8. À la Défense qui a fait valoir qu’une ordonnance avait déjà été rendue en application de l’article 67 A) et, que dès lors, la Chambre de première instance n’avait pas la compétence voulue, l’Accusation réplique que la Décision du 21 février 1997 avait été rendue préalablement l’ouverture du procès et était une ordonnance interlocutoire. Les ordonnances interlocutoires permettent de faire face à la situation à un moment donné et leur portée est limitée à l’affaire. Il n’en va pas de même en l’espèce. L’article 67 traite de circonstances particulières. Une ordonnance rendue en application de l’article 54 ne cherche vise aucunement à passer outre aux dispositions de l’article 67.

9. Enfin, l’Accusation soutient que la Requête n’a aucun rapport avec l’équité du procès. Son unique objet est d’assurer le bon déroulement du procès. Selon l’Accusation, elle ne vise en aucun cas à lui permettre de se défausser de la charge de la preuve qui lui incombe.

2. La Défense

10. M. Greaves, conseil de M. Zdravko Mucic, le deuxième accusé, a répondu au nom de la Défense. Les autres conseils se sont ralliés à ses conclusions, se limitant à des contributions qui ne le contredisaient sur aucun point important.

11. M. Greaves a soutenu qu’au vu de la Décision du 21 février 1997, la Chambre de première instance est functus officio et n’a pas compétence pour trancher, puisqu’elle s’était déjà prononcée sur la question.

12. M. Greaves a mentionné l’article 67 sur l’échange des moyens de preuve. Il a souligné que les paragraphes A) i), A) ii) et C) dudit article étaient pertinents et étaient les seuls à traiter de la question. Il a ajouté que rien dans le Règlement n’autorise une Chambre de première instance à exiger de la Défense qu’elle communique à l’Accusation les nom et adresse de ses témoins ni leurs déclarations.
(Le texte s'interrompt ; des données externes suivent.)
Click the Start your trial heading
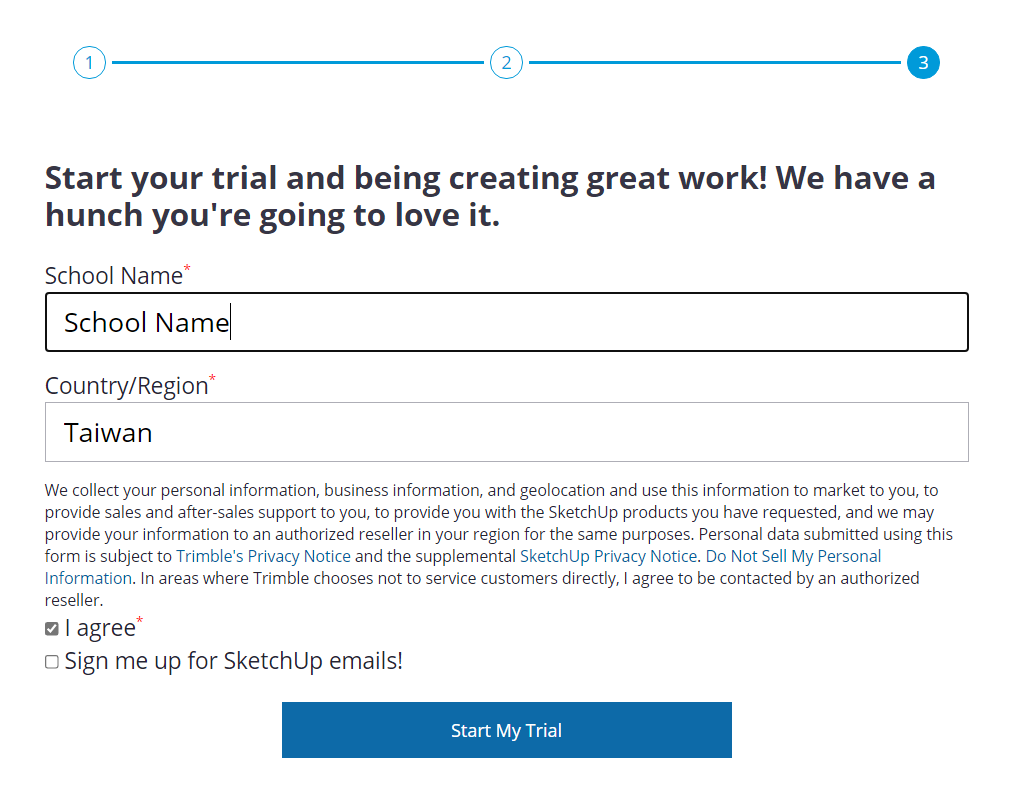The image size is (1031, 799). point(490,197)
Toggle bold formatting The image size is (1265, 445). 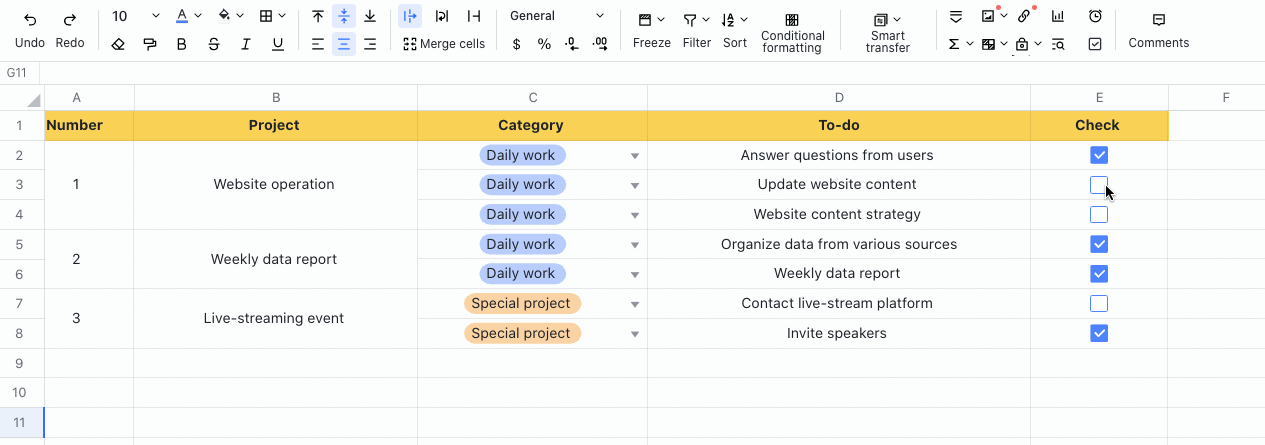coord(181,44)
13. La Défense ne peut être tenue de révéler l’identité de ses témoins qu’aux termes des paragraphes 67 A) ii) a) et b), c’est-à-dire lorsqu’elle entend invoquer une défense d’alibi ou tout autre moyen spécial. Ceux qui ont rédigé le Règlement n’ont pas jugé bon d’imposer d’autres contraintes. La Défense a soutenu que s’ils avaient souhaité imposer le dépôt d’une liste de témoins à décharge, ils l’auraient stipulé dans le Règlement.
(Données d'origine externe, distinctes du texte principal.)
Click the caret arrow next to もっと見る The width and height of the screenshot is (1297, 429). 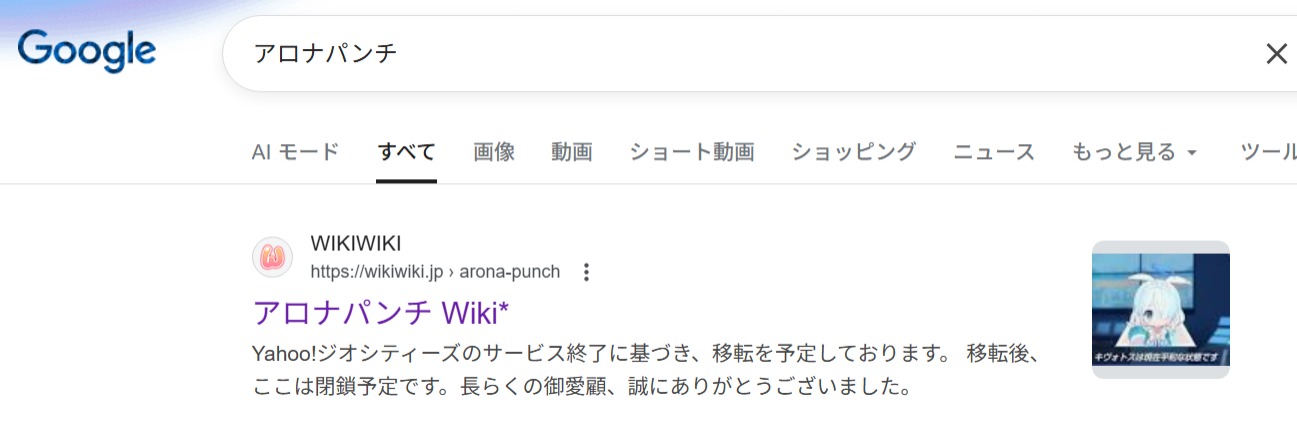(x=1191, y=153)
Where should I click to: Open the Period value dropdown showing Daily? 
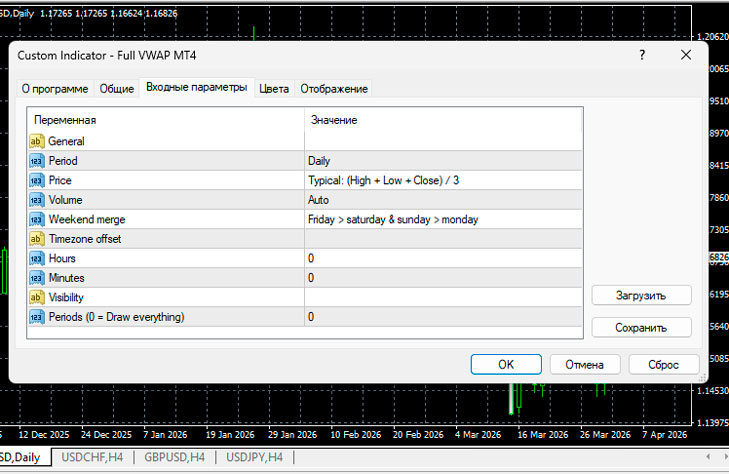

14. La Défense a par ailleurs rappelé que le Règlement est muet sur la question de la communication de l’identité des témoins à décharge dans les circonstances autres que celles, très particulières, évoquées à l’article 67 et que cette disposition ne peut être tournée par le recours à l’article 54. Le Conseil a étayé ses propos en citant les paragraphes 9 à 11 de la Décision de la Chambre de première instance du 21 février 1997.

15. M. Greaves a désapprouvé l’Ordonnance Dokmanovic, soutenant que la Chambre de première instance n’avait pas le pouvoir de rendre une telle décision.
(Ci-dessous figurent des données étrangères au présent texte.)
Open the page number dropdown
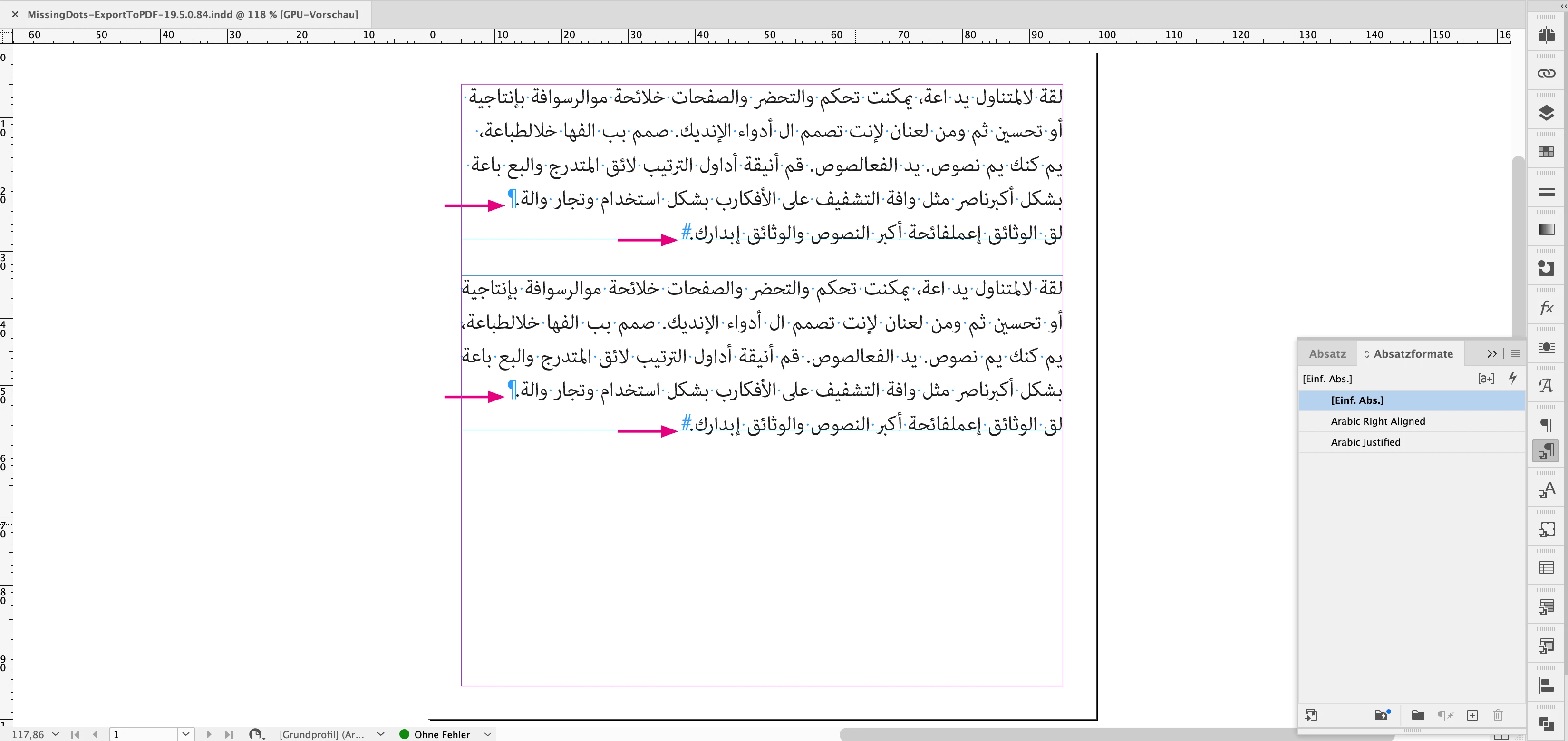The width and height of the screenshot is (1568, 741). 185,734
16. Il a également fait allusion aux difficultés auxquelles ne manquerait pas d’être confrontée l’Accusation si la Chambre de première instance n’exerçait pas ce pouvoir et a suggéré qu’elles découlaient naturellement de la procédure accusatoire, qui laisse à l’Accusation la charge de la preuve. La Défense n’est aucunement tenue d’aider l’Accusation. Le Conseil a ainsi qualifié la défense d’alibi de défense en "embuscade".

17. Mme Residovic, représentant le premier accusé, a appuyé les dires de M. Greaves, en invoquant l’article 20 du Statut et le concept de procès équitable. Elle a soutenu que la liste des témoins de l’Accusation doit permettre à la Défense de se préparer correctement comme le stipule l’article 21 4) b) du statut. Il n’y a pas de réciprocité en la matière, la Défense n’étant pas tenue d’assister l’Accusation. Rien dans le Règlement n’exige de la Défense qu’elle communique la liste de ses témoins à l’Accusation.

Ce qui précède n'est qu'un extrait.